— И аз, недостойный иерей, отпускаю рабу Божию Алексею все прегрешения его вольные и невольные, во имя Отца и Сына и Святаго Духа, аминь. Целуй крест и Священное Писание.
Чижов вдохнул полной грудью, словно это ему отпустили все грехи, подошёл поближе, и тут Полупятов сказал:
— Батюшка, это... бутылочку бы мне в честь праздничка, а?
— Какого праздничка? — вскинул брови священник.
— Ну как какого! Пасха же?
— Пасха? Пасха ещё только послезавтра. Ступай с Богом.
— Ну так в честь исповеди, батя! Не помирать же мне до послезавтра! Будь человеком!
— Ступай, не серди меня! — приложив руку к сердцу, так и задрожал от возмущения отец Николай.
— Ну ладно! — грозно рыкнул бывший уголовник. — Эх, батя, батя! Горю ведь!
— Это хорошо, — улыбнулся священник. — Печки веселей с тобой вместе гореть будут. А горишь — это в тебя уже грядущий огонь просится. Не перегоришь тут, на том свете гореть будешь.
— Это — само собой, — скрипнул зубами Полупятов и направился к дверям храма, но около самых дверей оглянулся и громко произнёс:
— Батя! А я главный-то грех свой утаил от тебя.
Отец Николай, мигом напрягшись, молчал.
— Сказать, какой грех?
Священник продолжал сурово молчать. Все застыли в ожидании.
— Я президента Кеннеди убил, — громко объявил озорник и с глупым хохотом удалился прочь.
— Видал такого? — прискорбно спросил Василия отец Николай.
— Вида-ал, — кивнул Чижов. — Только за это на мне грех. Я ему сдуру по пути ляпнул про Кеннеди.
— Этому ничего сдуру не ляпай. Ему нельзя дуру прибавлять, из него дур сам собой через край и так переплёскивается. А что мне делать с ним? Не выгонишь же!

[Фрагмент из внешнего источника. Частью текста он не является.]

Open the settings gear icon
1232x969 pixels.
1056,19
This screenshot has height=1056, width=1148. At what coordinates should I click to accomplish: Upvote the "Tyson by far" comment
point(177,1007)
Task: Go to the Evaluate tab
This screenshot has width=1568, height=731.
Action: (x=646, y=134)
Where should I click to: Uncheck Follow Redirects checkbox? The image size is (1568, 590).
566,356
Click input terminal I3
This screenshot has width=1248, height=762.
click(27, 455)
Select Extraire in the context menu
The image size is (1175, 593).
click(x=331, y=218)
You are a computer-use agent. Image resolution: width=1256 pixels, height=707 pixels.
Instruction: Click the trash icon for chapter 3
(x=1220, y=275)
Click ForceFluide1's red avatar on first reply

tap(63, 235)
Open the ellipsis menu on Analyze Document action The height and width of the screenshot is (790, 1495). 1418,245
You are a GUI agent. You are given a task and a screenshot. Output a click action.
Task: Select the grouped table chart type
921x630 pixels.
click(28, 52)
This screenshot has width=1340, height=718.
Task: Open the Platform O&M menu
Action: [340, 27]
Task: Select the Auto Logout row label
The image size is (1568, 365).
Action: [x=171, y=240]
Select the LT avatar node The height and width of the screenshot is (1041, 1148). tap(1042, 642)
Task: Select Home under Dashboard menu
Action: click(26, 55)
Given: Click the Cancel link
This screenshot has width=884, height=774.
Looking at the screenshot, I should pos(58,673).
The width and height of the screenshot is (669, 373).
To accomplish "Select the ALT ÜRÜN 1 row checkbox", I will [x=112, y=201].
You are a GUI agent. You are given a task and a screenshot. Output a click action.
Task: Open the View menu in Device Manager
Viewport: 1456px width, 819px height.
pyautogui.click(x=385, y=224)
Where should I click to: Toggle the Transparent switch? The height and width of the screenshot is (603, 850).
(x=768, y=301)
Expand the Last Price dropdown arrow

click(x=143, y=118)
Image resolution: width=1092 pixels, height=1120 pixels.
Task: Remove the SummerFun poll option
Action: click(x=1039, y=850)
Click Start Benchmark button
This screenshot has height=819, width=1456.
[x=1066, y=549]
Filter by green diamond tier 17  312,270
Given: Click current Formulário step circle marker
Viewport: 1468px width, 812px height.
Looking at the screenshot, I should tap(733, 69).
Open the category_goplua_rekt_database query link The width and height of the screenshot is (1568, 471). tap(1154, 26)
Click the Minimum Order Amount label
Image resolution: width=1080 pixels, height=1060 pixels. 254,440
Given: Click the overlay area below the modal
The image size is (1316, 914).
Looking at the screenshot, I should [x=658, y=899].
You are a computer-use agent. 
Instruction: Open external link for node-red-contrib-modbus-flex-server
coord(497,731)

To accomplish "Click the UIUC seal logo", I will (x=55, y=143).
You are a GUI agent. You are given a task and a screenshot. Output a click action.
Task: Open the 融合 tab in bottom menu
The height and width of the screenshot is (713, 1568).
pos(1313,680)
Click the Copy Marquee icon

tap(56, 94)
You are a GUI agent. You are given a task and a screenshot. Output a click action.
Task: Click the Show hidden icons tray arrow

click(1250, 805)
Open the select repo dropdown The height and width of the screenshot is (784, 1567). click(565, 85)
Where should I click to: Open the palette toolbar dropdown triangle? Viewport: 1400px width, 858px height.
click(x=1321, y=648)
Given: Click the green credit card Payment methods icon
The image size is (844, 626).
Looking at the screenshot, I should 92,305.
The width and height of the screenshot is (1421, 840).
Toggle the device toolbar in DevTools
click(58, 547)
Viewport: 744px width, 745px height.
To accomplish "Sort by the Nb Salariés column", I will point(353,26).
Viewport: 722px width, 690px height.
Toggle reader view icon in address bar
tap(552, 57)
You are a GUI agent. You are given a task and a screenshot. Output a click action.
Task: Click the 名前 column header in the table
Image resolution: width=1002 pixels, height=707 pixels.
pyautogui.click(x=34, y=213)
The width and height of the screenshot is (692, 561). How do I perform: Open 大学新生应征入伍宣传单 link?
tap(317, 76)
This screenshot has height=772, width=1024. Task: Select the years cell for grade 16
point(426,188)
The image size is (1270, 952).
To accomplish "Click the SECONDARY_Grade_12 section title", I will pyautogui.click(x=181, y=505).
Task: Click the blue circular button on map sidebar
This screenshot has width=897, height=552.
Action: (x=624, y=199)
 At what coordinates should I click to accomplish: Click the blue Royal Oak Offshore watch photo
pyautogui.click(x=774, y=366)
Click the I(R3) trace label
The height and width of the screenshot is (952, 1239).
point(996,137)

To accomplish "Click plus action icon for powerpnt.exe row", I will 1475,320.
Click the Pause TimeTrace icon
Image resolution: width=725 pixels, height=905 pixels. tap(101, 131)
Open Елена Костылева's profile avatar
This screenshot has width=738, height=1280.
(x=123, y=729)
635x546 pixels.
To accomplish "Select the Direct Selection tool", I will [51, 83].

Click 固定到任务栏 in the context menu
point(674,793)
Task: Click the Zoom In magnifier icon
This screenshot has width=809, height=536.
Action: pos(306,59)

Из храма они отправились на дорогие сердцу отца Николая могилы, прибирались там, помолились о упокоении лежащих здесь. Батюшкин некрополь состоял из четырёх захоронений. Рядом покоились отец Александр Ионин и матушка Алевтина, в той же ограде — Алексей Луготинцев, здешний партизан, которого отец Александр приручил, а после войны он женился на старшей из приёмных детей Иониных, еврейке Еве, принявшей православную веру. Алексей Фёдорович и Ева, собственно говоря, и довоспитывали остальных детей — Мишу, Колю, Сашу, Витю, Люду, Виталика и Леночку. Луготинцев скончался от рака желудка в конце пятидесятых. Коля к тому времени уже стал священником, отцом Николаем, исповедовал и отпевал своего второго воспитателя. Ева перебралась в Москву, там была верной прихожанкой храма в Хамовниках, на одном из московских кладбищ и похоронена. А здесь в Закатах в общей ограде лежала ещё одна из приёмных дочерей — Елена, она с детства была болезненная, с трудом дотянула до начала восьмидесятых.
— Отец Николай, кто-нибудь из ваших намечается ещё приехать на Пасху? — спросил Чижов.
— Скорее всего, что нет, — с грустью ответил священник. — Саша во Пскове в больнице лежит, жена Люда при нём неотступно. Дети ихние давно уж не наведывались. Виталий в Питере тоже что-то хворает. Миша, иконописец наш, у себя в монастыре будет Пасху встречать. Обещался летом нагрянуть. А Виктору из Владивостока совсем уж трудно сюда прилётывать. Деньжищ надо немеряно потратить. Так что негусто у нас будет народу. Ну, милый Вася, пойдём теперь пообедаем гороховой кашкой, поспим пару часиков и опять за работу. А про зайца не думай, суеверие всё это.
Глава пятая
МУХМУРЛУК
— Шорт побьери, шорт побъери!
Крог эскус тоб эшлак мардюк!
— Крог эскус мардюк тоб эшлак!
Далее следует непереводимая игра слов
с использованием местных идиоматических
выражений.
В пятницу утром Борис Белокуров проснулся куда позже, чем историк Чижов, у которого он накануне побывал в гостях. Первым делом он увидел свою откинутую в сторону руку, а в руке — венгерский девятимиллиметровый парабеллум.
— Э, — сказал Белокуров весело, — да я, кажется, вчера застрелился.
Он приподнялся, огляделся по сторонам. Следов насилия в комнате не обнаружилось. Пиджак валялся на стуле, а на столе — окрошка денег. Брюки и рубашка были на нём, и, стало быть, можно не одеваться.
— Хорошо, что я дома, — зевнул Борис Игоревич и направился на кухню, где в холодильнике у него было заготовлено.